8 comments, last by Zahlman 16 years, 5 months ago

signal_

366

Author

October 28, 2007 01:14 AM

I have recently begun a life simulator project using SDL and C++ in order to practice and learn. My simulation takes place on a pond which houses a thriving population of toads (predator) and a swarm of flies (prey). The game loop does the following: 1. flies move (algorithm to process data & graphical representation) 2. toads move (algorithm to process data & graphical representation) 3. flies reproduce 4. each toad targets its fly victim 5. check to see if victim was eaten & award corresponding energy (calories) 6. check to see if toads mate 7. update the toads' ages/energy status Each numbered point roughly corresponds to a function. When I run the code with small numbers of flies and toads (created in C++ by vectors) the program runs swiftly (i.e. 500 flies and 50 toads). But if the creature levels rise to large numbers (i.e. 1000 flies, 200 toads or more) the program slows to a crawl and the creatures move very slowly. I thought that perhaps it was the graphical output that was slowing the code down so I commented it out. This turned out to not be the bottleneck. Then I looked at the fly reproduction function. The algorithm in pseudo code looks like:



for (cr = 0; cr <= flyNum && flyNum >= 0; cr++)
           {
           for (cr2 = 0; cr2 <= flyNum && flyNum >= 0 && birthflag <= 20; cr2++)
                 {
                     // do fly reproduction stuff here

                 }
            }

Basically, the code above checks to see if their are two flies sharing the same location on the game grid. If there are, then the flies procreate and new flies are born. But if flyNum = N and N >> 0, then there are N^2 checks (is this correct?). This slows the code down considerably. I have confirmed that when I comment out the fly reproduction code everything runs much faster. So I know this is the culprit. But, if I comment out the reproduction code and also initialize flyNum = number flies to be a very large integer, say 50,000, the code then crawls again. Is this just a limitation of the processor or am I using the processor terribly ineffectually? Please help anyone that can. Also, please note the embedded for loop above. This must be a common issue, so are there commonly known work-arounds that I am ignorant of? Thanks for any help that can be given. Edit: I guess the basic question I am asking is that is there a limitation to the number of game objects?

ToohrVyk

1,596

October 28, 2007 01:28 AM

There is an inherent limitation due to the speed of your code. You can optimize it to increase its performance. For instance, your O(n²) algorithm for flies could easily be converted to an O(n) one using simple techniques (such as storing fly positions on the grid, or using a sweeping algorithm for detecting flies on the same position). You probably have a lot of other places in your code which are not optimized.

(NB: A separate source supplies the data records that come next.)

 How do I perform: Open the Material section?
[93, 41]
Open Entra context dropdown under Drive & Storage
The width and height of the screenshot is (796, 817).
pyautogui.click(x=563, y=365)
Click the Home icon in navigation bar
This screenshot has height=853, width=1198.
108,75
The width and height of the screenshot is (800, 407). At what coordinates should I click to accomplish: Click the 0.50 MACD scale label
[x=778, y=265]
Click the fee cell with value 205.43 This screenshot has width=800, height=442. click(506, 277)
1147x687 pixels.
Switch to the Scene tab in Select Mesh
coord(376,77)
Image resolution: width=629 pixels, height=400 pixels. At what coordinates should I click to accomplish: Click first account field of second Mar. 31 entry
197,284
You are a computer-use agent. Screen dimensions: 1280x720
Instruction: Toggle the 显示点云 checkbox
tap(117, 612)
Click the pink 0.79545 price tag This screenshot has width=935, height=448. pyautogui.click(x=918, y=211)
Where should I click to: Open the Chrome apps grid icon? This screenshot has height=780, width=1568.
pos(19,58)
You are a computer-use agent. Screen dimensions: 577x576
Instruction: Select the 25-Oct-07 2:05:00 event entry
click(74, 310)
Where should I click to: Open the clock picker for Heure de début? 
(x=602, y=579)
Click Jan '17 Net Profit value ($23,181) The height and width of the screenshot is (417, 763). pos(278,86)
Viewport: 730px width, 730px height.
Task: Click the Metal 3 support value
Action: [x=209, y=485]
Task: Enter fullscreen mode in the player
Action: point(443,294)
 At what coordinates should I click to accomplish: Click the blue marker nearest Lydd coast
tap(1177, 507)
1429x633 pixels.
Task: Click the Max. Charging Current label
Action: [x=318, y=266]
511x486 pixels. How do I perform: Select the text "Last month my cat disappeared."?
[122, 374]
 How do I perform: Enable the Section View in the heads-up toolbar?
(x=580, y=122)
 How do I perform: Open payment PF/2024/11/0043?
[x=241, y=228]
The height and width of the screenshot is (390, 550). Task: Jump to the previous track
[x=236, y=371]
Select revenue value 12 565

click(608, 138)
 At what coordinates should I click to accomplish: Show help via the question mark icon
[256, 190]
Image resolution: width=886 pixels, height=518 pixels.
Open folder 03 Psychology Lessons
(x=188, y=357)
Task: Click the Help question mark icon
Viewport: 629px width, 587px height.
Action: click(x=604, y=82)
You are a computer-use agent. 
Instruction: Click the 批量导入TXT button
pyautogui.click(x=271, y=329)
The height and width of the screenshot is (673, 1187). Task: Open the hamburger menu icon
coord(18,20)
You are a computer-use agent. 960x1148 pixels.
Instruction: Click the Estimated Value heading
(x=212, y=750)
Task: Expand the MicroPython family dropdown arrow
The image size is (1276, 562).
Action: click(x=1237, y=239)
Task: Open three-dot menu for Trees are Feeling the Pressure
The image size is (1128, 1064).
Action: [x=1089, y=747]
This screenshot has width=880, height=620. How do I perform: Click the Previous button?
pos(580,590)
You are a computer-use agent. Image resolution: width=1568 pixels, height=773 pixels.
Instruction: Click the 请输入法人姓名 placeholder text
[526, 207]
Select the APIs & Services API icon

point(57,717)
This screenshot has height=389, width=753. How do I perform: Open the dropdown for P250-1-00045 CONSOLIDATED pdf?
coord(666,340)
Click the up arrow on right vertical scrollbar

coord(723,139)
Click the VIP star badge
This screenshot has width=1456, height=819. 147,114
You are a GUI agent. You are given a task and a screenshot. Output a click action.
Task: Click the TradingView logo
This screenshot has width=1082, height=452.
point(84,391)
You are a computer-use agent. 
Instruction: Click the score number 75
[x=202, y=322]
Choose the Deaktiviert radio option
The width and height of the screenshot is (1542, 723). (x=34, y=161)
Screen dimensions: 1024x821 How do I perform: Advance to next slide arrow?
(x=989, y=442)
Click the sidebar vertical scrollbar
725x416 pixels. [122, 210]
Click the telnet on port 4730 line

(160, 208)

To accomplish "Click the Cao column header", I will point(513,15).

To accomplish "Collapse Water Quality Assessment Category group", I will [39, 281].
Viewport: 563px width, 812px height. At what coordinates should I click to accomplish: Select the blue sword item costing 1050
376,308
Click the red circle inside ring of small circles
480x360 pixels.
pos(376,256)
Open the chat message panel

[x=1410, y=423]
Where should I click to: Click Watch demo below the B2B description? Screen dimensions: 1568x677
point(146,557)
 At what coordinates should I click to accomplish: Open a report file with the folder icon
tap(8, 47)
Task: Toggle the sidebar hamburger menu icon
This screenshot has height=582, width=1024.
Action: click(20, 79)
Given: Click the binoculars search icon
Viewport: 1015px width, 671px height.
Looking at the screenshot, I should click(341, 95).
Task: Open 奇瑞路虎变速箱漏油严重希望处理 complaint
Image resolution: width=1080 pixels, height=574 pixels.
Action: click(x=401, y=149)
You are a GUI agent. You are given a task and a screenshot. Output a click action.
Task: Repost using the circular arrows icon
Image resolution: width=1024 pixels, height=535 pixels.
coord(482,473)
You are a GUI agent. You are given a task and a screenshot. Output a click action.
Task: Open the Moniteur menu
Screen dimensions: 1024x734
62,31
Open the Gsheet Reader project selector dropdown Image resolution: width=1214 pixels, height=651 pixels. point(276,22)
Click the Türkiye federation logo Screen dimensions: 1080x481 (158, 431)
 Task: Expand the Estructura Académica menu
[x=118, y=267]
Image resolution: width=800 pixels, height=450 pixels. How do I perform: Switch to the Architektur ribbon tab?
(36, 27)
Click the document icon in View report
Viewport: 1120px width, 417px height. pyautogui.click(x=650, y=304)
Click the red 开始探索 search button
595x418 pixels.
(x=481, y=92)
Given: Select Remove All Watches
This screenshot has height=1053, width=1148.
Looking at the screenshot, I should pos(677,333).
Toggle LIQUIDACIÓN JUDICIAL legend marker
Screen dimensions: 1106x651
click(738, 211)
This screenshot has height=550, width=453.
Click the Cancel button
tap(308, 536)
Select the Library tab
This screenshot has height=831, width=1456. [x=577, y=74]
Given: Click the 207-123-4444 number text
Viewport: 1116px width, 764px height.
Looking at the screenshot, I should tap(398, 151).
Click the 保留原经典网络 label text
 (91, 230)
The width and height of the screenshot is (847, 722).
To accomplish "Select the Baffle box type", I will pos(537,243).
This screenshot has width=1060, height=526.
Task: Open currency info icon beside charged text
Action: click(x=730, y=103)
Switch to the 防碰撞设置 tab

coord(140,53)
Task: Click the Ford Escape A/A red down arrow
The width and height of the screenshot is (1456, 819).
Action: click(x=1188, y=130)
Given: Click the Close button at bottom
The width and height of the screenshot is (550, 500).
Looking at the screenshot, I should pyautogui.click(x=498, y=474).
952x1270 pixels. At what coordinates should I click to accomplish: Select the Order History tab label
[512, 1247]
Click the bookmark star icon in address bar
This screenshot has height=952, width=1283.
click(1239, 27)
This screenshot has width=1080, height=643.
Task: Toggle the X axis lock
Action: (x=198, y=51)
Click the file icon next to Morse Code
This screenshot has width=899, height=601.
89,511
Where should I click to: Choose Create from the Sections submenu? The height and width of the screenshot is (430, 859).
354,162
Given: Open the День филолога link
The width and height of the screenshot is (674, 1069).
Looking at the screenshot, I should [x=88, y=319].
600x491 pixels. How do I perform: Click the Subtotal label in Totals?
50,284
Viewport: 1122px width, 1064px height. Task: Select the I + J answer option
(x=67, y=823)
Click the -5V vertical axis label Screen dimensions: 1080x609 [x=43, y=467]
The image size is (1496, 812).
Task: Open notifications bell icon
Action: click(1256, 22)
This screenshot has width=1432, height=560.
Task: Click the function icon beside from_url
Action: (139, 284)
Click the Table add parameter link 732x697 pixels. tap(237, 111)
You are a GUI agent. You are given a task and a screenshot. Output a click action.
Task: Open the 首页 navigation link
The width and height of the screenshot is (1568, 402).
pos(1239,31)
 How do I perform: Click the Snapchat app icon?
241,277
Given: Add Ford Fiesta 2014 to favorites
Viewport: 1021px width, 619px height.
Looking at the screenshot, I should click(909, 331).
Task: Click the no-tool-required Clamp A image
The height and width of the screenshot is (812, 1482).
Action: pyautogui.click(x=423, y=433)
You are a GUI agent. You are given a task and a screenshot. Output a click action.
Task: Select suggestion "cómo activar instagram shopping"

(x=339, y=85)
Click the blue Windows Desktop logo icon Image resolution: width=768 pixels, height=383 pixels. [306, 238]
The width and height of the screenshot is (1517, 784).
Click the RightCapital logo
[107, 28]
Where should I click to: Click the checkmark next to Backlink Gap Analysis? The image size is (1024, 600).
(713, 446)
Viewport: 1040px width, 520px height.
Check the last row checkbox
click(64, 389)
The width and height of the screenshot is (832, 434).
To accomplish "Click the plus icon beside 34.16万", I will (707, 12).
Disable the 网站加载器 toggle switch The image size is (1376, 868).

I would suggest using a profiler to find bottlenecks (it's faster than commenting out things by hand) and optimizing these bottlenecks until you have a fast enough program.

Blog — Facebook

signal_

366

Author

October 28, 2007 01:34 AM

Thank you, ToohrVyk. I have suspected that someone would respond to my question in a manner as you did. It is very helpful. I was mostly looking to confirm my suspicions that my code is inefficient. So, I will pursue the recommendations that you gave.

However, what is a profiler? Care to elaborate? I am scouring google as we speak.

Thanks again.

shadwdrake

121

October 28, 2007 01:48 AM

Just a quick fix for your posted nested loop.

When you are looping an array over itself you can make one quick optimization.

in the second loop, change the constructor of cr2 from cr2=0 to cr2=cr+1.

Since you are just wanting to compare all the values of the array against each other, you only want to do that once.

You just need to check your initial array variable against the elements that come after it in the array. Elements before it will have already been checked against it.

Here is a breakdown of how it would compare.

Save you had a 5 element vector of the following [1,2,3,4,5].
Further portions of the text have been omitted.